[Registros para localizar itens descritos]
····················
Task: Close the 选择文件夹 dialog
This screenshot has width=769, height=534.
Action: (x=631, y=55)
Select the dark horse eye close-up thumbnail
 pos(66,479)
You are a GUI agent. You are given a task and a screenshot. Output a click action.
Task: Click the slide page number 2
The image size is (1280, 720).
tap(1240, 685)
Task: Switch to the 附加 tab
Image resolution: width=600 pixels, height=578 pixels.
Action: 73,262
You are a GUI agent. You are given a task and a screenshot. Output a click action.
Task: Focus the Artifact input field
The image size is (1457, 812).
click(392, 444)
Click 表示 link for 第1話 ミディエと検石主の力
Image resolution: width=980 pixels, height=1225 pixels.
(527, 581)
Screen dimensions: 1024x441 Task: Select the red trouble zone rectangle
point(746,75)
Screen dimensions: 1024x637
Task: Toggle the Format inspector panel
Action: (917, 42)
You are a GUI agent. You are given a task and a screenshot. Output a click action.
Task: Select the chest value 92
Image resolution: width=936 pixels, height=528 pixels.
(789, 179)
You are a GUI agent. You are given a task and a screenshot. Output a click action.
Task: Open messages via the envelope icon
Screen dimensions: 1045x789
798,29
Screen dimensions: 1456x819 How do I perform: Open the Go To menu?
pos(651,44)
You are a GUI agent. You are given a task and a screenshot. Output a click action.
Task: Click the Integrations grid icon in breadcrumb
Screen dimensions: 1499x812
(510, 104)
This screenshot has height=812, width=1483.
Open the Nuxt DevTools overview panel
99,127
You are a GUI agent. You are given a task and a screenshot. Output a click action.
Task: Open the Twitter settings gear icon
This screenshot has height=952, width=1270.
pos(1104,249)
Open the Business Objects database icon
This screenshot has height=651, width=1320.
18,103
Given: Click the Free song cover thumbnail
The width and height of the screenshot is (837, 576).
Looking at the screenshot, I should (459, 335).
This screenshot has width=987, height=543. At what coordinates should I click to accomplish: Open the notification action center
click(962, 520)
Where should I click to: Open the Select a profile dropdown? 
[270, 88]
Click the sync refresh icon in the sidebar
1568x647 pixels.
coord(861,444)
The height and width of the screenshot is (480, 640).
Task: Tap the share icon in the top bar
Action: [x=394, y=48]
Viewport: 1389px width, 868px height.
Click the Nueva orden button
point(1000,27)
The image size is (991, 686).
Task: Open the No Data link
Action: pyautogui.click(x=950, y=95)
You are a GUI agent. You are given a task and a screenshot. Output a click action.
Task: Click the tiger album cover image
····················
Objetivo
Edite as linhas acima trocando "GUI agent" por "UI agent" em todas as ocorrências e mantenha todo o resto inalterado.

Resposta do exercício
Task: Close the 选择文件夹 dialog
This screenshot has width=769, height=534.
Action: (x=631, y=55)
Select the dark horse eye close-up thumbnail
 pos(66,479)
You are a UI agent. You are given a task and a screenshot. Output a click action.
Task: Click the slide page number 2
The image size is (1280, 720).
tap(1240, 685)
Task: Switch to the 附加 tab
Image resolution: width=600 pixels, height=578 pixels.
Action: 73,262
You are a UI agent. You are given a task and a screenshot. Output a click action.
Task: Focus the Artifact input field
The image size is (1457, 812).
click(392, 444)
Click 表示 link for 第1話 ミディエと検石主の力
Image resolution: width=980 pixels, height=1225 pixels.
(527, 581)
Screen dimensions: 1024x441 Task: Select the red trouble zone rectangle
point(746,75)
Screen dimensions: 1024x637
Task: Toggle the Format inspector panel
Action: (917, 42)
You are a UI agent. You are given a task and a screenshot. Output a click action.
Task: Select the chest value 92
Image resolution: width=936 pixels, height=528 pixels.
(789, 179)
You are a UI agent. You are given a task and a screenshot. Output a click action.
Task: Open messages via the envelope icon
Screen dimensions: 1045x789
798,29
Screen dimensions: 1456x819 How do I perform: Open the Go To menu?
pos(651,44)
You are a UI agent. You are given a task and a screenshot. Output a click action.
Task: Click the Integrations grid icon in breadcrumb
Screen dimensions: 1499x812
(510, 104)
This screenshot has height=812, width=1483.
Open the Nuxt DevTools overview panel
99,127
You are a UI agent. You are given a task and a screenshot. Output a click action.
Task: Open the Twitter settings gear icon
This screenshot has height=952, width=1270.
pos(1104,249)
Open the Business Objects database icon
This screenshot has height=651, width=1320.
18,103
Given: Click the Free song cover thumbnail
The width and height of the screenshot is (837, 576).
Looking at the screenshot, I should (459, 335).
This screenshot has width=987, height=543. At what coordinates should I click to accomplish: Open the notification action center
click(962, 520)
Where should I click to: Open the Select a profile dropdown? 
[270, 88]
Click the sync refresh icon in the sidebar
1568x647 pixels.
coord(861,444)
The height and width of the screenshot is (480, 640).
Task: Tap the share icon in the top bar
Action: [x=394, y=48]
Viewport: 1389px width, 868px height.
Click the Nueva orden button
point(1000,27)
The image size is (991, 686).
Task: Open the No Data link
Action: pyautogui.click(x=950, y=95)
You are a UI agent. You are given a task and a screenshot. Output a click action.
Task: Click the tiger album cover image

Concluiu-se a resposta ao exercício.